_Selected extract:_
================================

Unregulated fares, such as off-peak leisure tickets, can go up by as much as the train companies like.
The Rail Delivery Group, the rail industry body, says 97% of money goes back into improving the railway including more seats and train carriages and better stations, and adds that private investment in rail reached a record £925m in 2016-17.
Speaking to ITV’s Good Morning Britain, the group’s chief executive Paul Plummer said he understood the frustration of commuters but claimed the increases were necessary to help maintain and improve services.
He said “the fares are actually leveraging more investment from private sector and government,” but added regulated rates were set by Whitehall and that influenced all prices.
Despite protests at more than 40 stations across the country, the Transport Chris Grayling declined broadcast interview requests to defend the rises.
This drew an angry response from RMT union boss Mick Cash who said the increases were “another kick in the teeth for British passengers who will still be left paying the highest fares in Europe to travel on rammed-out, unreliable trains where private profit comes before public safety”.
In an interview BBC Radio 4’s Today programme this morning, Andy McDonald, the shadow transport secretary, said: “this franchise system has completely and utterly failed” pointing to TUC analysis which showed British rail commuters were spending a considerably higher proportion of their salaries on season tickets than their European counterparts.
A Sunday Times report out last week found almost half of all trains over the festive season arrived late. The north of England has the worst-performing rail firms in the country with 72.5% of services operated by First Rail Hull late or cancelled in the run-up to Christmas.

================================

Transcribe the rail fares passage above in full, word for word. Draw only on the rail fares passage above.

[Stored records]
================================

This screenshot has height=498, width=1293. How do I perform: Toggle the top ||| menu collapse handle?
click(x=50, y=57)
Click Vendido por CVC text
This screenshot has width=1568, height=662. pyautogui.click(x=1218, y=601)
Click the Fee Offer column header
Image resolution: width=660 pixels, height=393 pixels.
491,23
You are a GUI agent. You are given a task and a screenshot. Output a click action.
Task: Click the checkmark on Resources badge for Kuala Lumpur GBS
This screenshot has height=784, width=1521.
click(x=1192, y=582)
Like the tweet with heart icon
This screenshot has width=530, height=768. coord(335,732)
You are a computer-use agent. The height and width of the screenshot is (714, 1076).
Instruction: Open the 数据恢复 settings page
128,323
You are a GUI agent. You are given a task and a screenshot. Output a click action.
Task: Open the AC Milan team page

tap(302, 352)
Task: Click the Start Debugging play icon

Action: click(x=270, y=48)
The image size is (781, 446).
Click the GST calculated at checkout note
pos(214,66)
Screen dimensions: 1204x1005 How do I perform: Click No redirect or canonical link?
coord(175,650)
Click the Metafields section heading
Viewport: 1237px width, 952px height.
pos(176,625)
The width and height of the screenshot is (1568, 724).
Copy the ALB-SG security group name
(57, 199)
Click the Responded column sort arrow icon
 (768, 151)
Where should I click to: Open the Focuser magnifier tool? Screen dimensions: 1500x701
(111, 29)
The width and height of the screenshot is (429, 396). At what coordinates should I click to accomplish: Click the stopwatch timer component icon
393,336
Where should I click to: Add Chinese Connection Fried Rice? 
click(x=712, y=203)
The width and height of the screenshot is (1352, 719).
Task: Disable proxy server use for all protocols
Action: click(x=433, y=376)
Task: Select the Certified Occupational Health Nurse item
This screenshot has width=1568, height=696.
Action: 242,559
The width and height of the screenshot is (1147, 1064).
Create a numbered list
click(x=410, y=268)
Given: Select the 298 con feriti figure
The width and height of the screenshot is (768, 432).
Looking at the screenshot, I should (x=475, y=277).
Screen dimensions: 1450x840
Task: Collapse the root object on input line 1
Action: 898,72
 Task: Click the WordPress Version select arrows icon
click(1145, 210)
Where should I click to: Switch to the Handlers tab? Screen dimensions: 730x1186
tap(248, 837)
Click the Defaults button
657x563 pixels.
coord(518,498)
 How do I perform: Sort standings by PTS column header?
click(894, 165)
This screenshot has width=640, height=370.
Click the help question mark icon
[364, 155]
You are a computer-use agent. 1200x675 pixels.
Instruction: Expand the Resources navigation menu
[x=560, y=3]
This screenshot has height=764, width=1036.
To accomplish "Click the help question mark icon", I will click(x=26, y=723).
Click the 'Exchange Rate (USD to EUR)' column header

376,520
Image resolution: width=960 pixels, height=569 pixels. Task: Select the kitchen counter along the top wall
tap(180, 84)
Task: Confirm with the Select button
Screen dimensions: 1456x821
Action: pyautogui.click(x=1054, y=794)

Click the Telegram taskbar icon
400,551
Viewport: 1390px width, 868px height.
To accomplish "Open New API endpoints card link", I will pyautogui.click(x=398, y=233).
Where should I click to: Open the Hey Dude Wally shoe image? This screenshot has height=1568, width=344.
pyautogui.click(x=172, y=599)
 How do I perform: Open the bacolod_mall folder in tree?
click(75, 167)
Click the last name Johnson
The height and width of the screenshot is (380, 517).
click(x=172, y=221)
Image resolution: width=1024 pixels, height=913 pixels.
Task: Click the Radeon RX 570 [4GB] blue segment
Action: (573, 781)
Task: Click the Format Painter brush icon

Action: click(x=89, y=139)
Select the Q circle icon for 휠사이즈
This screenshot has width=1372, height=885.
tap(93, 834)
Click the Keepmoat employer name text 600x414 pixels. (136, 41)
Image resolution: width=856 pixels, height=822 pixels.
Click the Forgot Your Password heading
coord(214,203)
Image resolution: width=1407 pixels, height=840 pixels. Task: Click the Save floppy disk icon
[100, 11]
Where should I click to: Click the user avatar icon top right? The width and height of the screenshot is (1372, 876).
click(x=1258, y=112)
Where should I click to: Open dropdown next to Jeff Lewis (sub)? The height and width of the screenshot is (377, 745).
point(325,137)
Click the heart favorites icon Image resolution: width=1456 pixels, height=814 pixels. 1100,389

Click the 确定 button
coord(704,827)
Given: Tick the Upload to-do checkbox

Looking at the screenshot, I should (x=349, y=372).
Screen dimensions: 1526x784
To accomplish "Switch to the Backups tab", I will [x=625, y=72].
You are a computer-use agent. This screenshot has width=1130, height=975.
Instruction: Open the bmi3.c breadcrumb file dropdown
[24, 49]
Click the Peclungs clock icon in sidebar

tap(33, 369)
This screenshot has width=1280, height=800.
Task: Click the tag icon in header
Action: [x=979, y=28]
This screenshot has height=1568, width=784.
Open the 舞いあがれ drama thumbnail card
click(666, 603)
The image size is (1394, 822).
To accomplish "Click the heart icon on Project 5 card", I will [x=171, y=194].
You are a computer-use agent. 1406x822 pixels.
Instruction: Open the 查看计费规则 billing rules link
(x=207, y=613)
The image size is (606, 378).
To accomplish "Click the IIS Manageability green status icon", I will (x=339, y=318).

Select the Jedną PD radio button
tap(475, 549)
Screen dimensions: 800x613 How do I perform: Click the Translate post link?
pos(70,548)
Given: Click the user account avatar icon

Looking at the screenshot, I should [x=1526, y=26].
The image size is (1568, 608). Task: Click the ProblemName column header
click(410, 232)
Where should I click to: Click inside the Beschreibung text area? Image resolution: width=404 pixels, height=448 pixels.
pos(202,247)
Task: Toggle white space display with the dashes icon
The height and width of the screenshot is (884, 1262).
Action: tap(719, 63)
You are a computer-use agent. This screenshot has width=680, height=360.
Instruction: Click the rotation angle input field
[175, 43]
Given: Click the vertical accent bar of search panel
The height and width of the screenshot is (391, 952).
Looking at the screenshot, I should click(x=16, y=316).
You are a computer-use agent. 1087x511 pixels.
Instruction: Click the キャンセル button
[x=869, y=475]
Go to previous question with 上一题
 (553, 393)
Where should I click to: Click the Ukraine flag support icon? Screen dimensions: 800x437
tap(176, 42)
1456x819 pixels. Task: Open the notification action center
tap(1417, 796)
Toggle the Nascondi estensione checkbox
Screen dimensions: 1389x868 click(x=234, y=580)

================================

_Response to this task:_
Unregulated fares, such as off-peak leisure tickets, can go up by as much as the train companies like.
The Rail Delivery Group, the rail industry body, says 97% of money goes back into improving the railway including more seats and train carriages and better stations, and adds that private investment in rail reached a record £925m in 2016-17.
Speaking to ITV’s Good Morning Britain, the group’s chief executive Paul Plummer said he understood the frustration of commuters but claimed the increases were necessary to help maintain and improve services.
He said “the fares are actually leveraging more investment from private sector and government,” but added regulated rates were set by Whitehall and that influenced all prices.
Despite protests at more than 40 stations across the country, the Transport Chris Grayling declined broadcast interview requests to defend the rises.
This drew an angry response from RMT union boss Mick Cash who said the increases were “another kick in the teeth for British passengers who will still be left paying the highest fares in Europe to travel on rammed-out, unreliable trains where private profit comes before public safety”.
In an interview BBC Radio 4’s Today programme this morning, Andy McDonald, the shadow transport secretary, said: “this franchise system has completely and utterly failed” pointing to TUC analysis which showed British rail commuters were spending a considerably higher proportion of their salaries on season tickets than their European counterparts.
A Sunday Times report out last week found almost half of all trains over the festive season arrived late. The north of England has the worst-performing rail firms in the country with 72.5% of services operated by First Rail Hull late or cancelled in the run-up to Christmas.